Un univers qui ne lui manque pas aujourd’hui.
« C’était nécessaire de tirer un trait là-dessus. D’abord, étant donné la façon dont on a été traité par la compagnie, je n’aurais pas pu retourner là. Et avec ce qui est arrivé, je me serais promené avec une cible dans le dos. »
Partir, c’était quand même faire un deuil.
« Ce n’était pas juste un job, c’était un style de vie. Je travaillais sans compter mes heures. La fin de semaine, sur appels. »
Lorsque la MMA a coupé des postes, après la tragédie, il a eu vent d’un service de reclassement mis en place par le gouvernement.
« Je me suis inscrit sur ce programme. Pour rédiger mon CV, voir ce que je pouvais faire. On m’a remis un questionnaire. J’ai lu, j’ai bloqué sur une question, je me suis mis à pleurer. Je n’étais pas capable de répondre à une question aussi simple que : énumérez deux choses que vous avez accomplies et dont vous êtes le plus fier. Je n’allais pas bien, je m’enlisais, j’avais besoin d’aller chercher de l’aide. »

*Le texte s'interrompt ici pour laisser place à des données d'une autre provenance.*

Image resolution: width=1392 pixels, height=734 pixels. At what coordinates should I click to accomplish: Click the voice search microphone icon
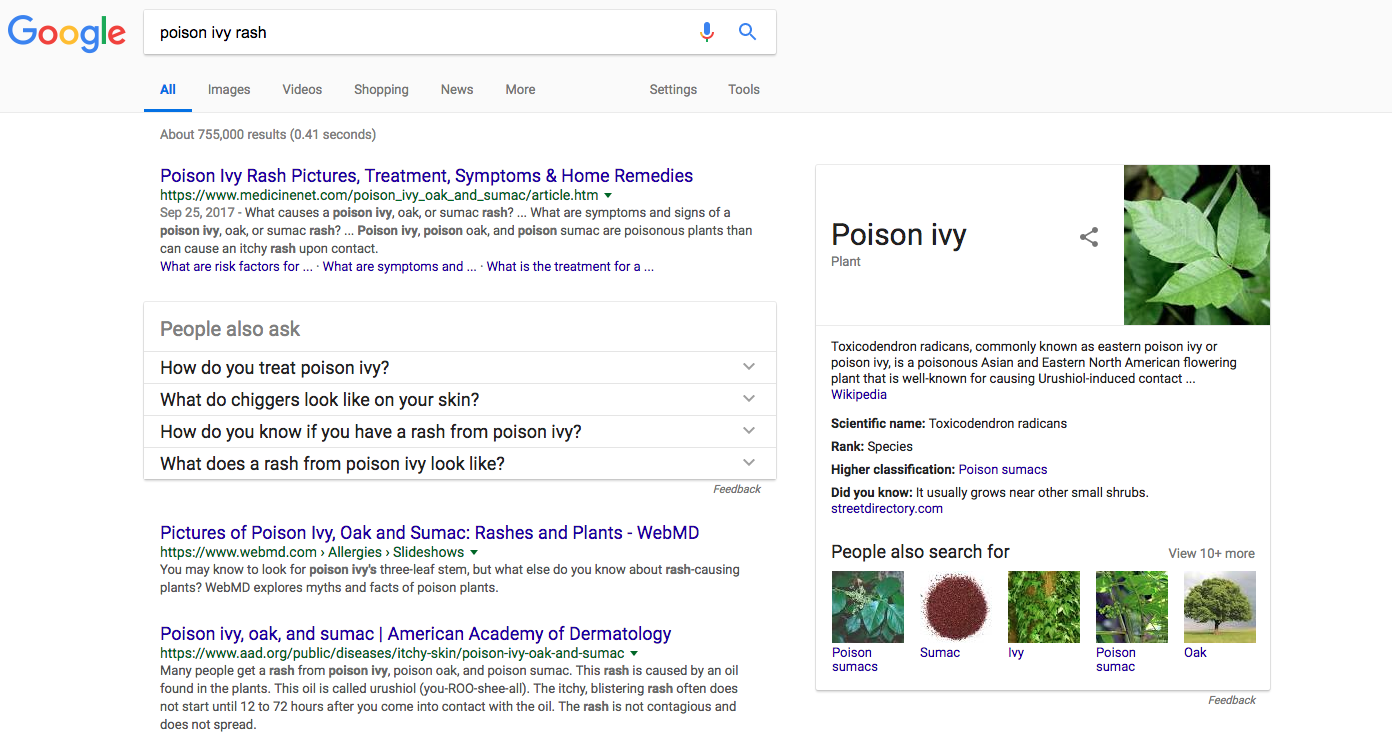pos(707,32)
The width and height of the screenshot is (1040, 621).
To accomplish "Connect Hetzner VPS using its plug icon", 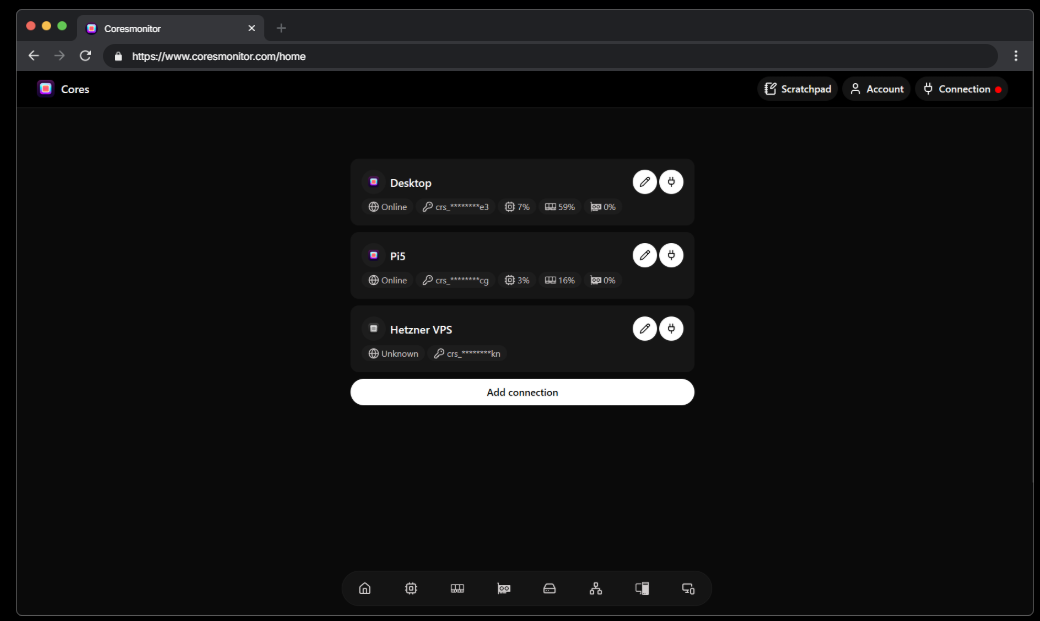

De l’aide, il en a eu. Des appuis aussi. Tout au long de la dernière décennie. Il pense à la patronne du service de nettoyeur où il travaille. Il pense à ses filles, qui ont été là pour lui, qui sont encore là. Précieuses. Il pense aux bons mots qui sont venus parfois de là où il ne les attendait pas.
Il y a eu de la bonté, à travers le reste. Il a choisi de la voir, de la faire briller. La suite, maintenant, il l’espère un peu plus douce.
« Je vais continuer à travailler, à m’occuper, à passer du temps avec mes filles. Ce que vous pouvez me souhaiter, c’est la paix, j’imagine. »
La paix en soi, la paix à l’extérieur de soi. Et la paix avec ce petit monstre qui désormais l’habite.